Hundreds of millions of people visit Yahoo’s news sites each month. Today the company released a huge trove of information about the news-reading habits of some 20 million of them in an attempt to help researchers invent software that’s better at predicting what we want.
The giant 13-terabyte data set (13,000 gigabytes) is drawn from activity on Yahoo sites between February and May of last year and is being made available only to academic researchers. Yahoo says the data set is the largest to ever be made freely available, besting a one-terabyte data set released by the online ad company Criteo last year.
Suju Rajan, director of research for personalization science at Yahoo Labs, says the data provides a valuable testbed on which to train and test algorithms that try to understand what people like based on their past behavior. “This is not just relevant to Yahoo; work on this data set is going to benefit the whole industry,” she said at a news briefing Tuesday.
Recommendation algorithms are crucial to tech companies such as Yahoo, Netflix, Amazon, and Google, which use them to suggest things a person might want to read, watch, or buy. Academics rarely get a chance to work with data on people’s real behavior at the scale of corporate data scientists, but are much freer to explore new ideas which could offer major improvements, says Rajan.
The newly released data includes the headlines that Yahoo’s personalization algorithms showed to people, a summary of the content of the articles, and which articles people clicked on. The logs for some seven million of Yahoo’s users include basic demographic information such as age, gender, and location.
Kristian Hammond, a professor at Northwestern University and chief scientist at Narrative Science, welcomed the release. “If the data are good, then I think there’s a tremendous benefit to having this,” he says.
Hammond notes that Yahoo’s data dump provides a useful counterpoint to Google’s recent release of a software package it uses for large-scale machine learning (see “Here’s What Developers Are Doing With Google’s AI Brain”). “Most people don’t have giant data sets like that package is designed for,” he says. As well as recommendation algorithms, Yahoo’s data could reveal patterns in the interests of different demographics, says Hammond.

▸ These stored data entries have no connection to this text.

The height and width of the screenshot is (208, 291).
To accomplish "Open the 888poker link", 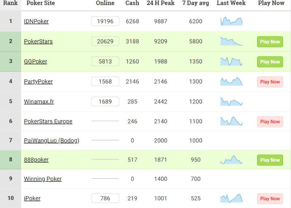I will 36,160.
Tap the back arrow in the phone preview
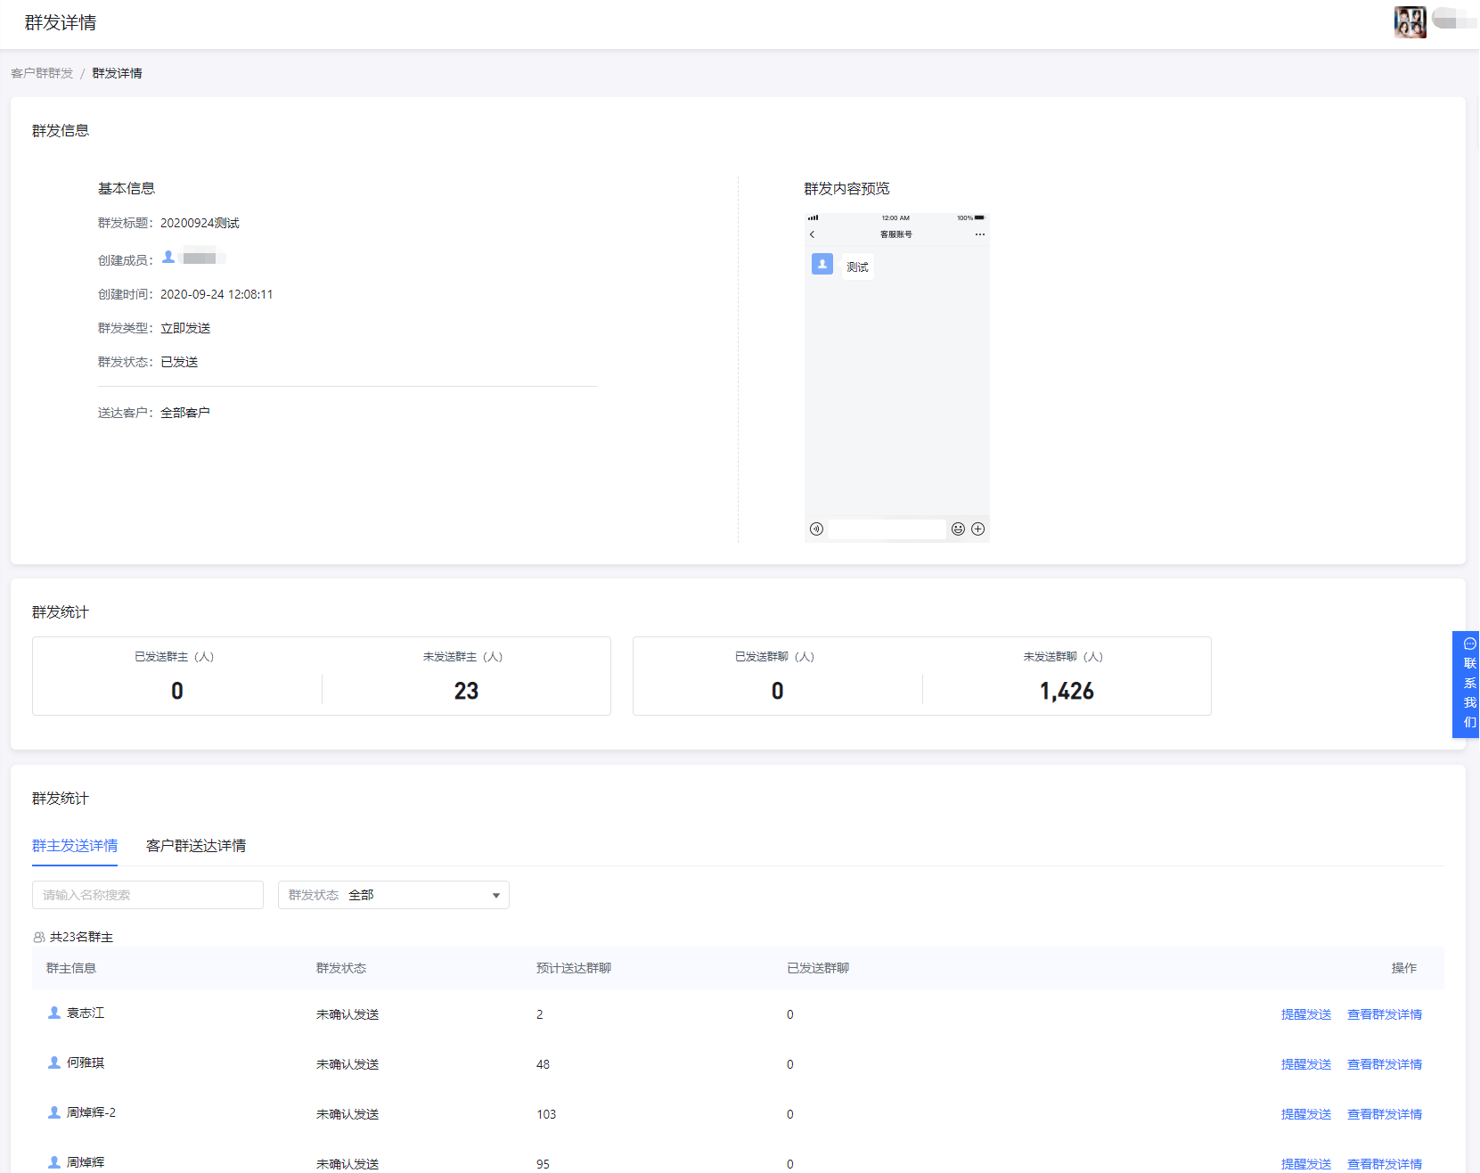1480x1173 pixels. pyautogui.click(x=812, y=234)
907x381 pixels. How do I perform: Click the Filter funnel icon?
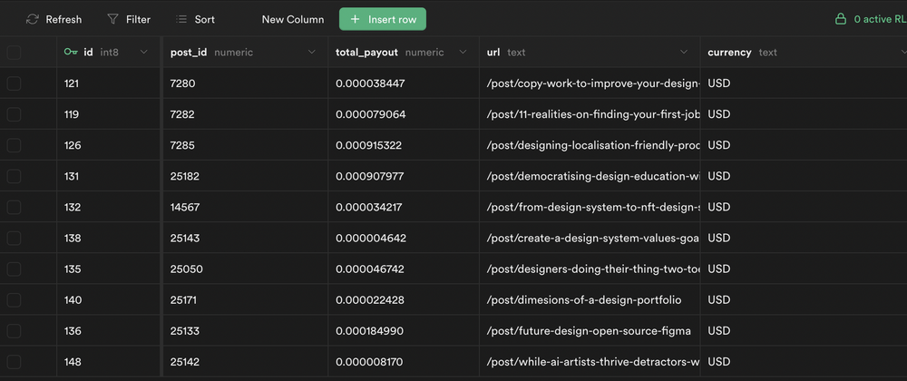pyautogui.click(x=112, y=19)
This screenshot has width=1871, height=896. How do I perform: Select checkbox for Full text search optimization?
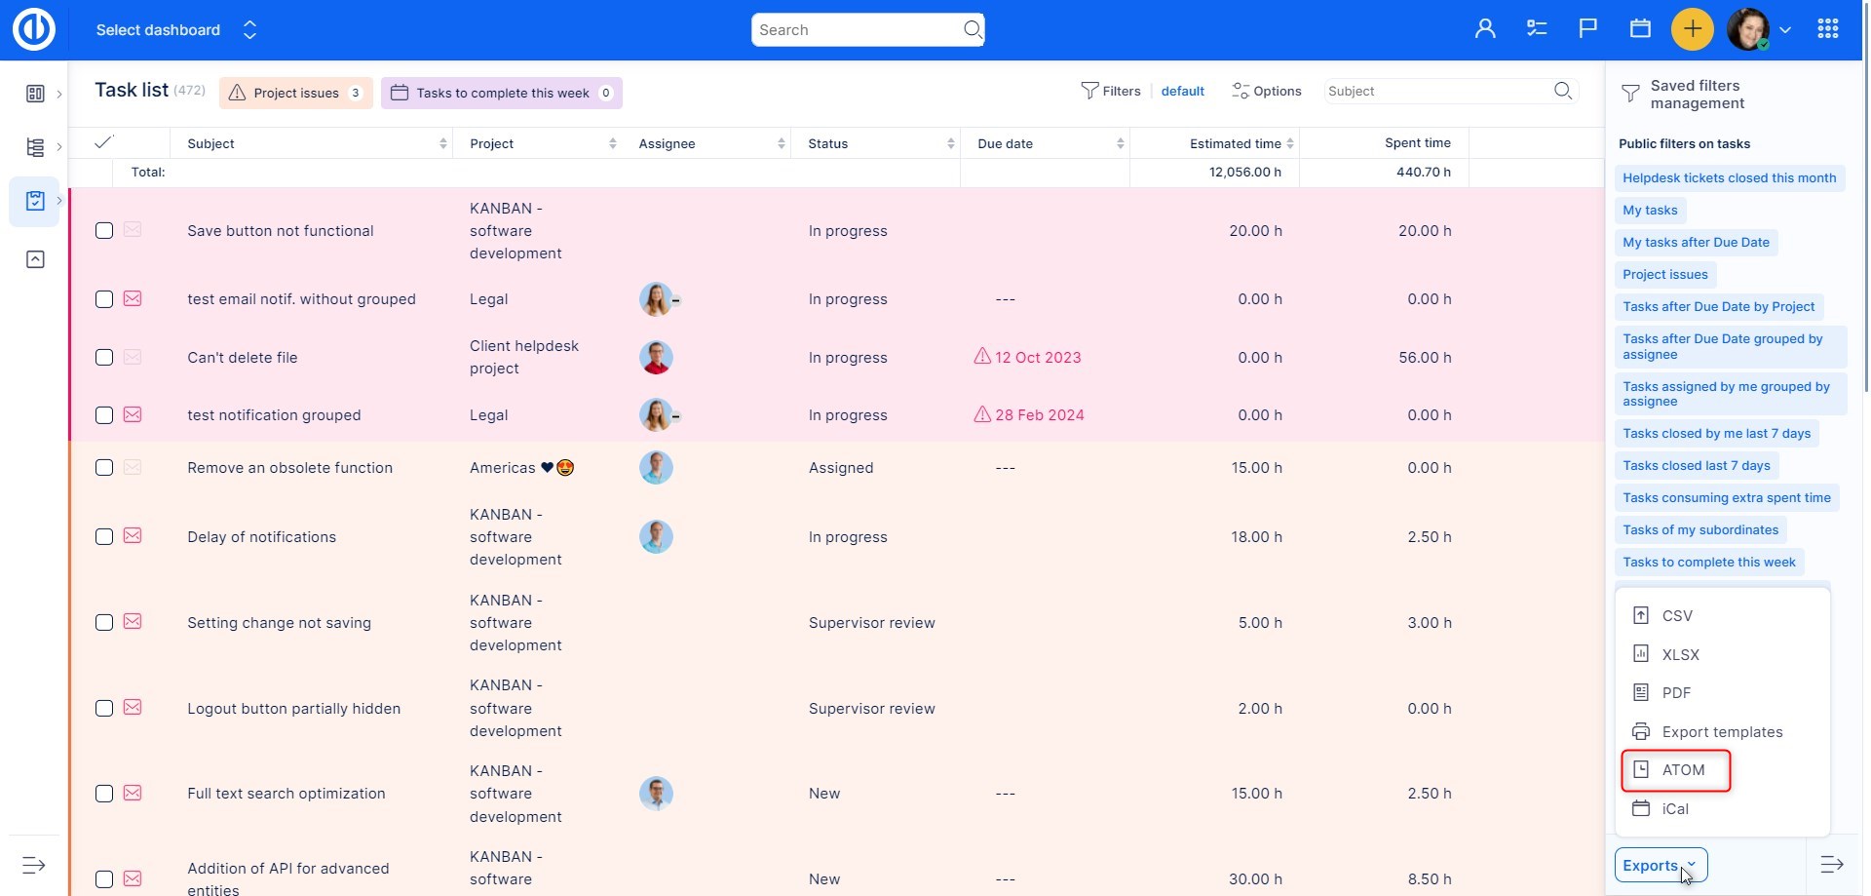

Hammond notes that releasing information about people’s online activity does not come without risks. AOL accidentally exposed the identities and private thoughts of some of its customers in 2006 when it released search logs for 650,000 people without properly scrubbing the data. Rajan says that without names or other identifying information, knowing the news articles an anonymous user clicked on doesn’t pose such a risk. Hammond says that some people will try anyway.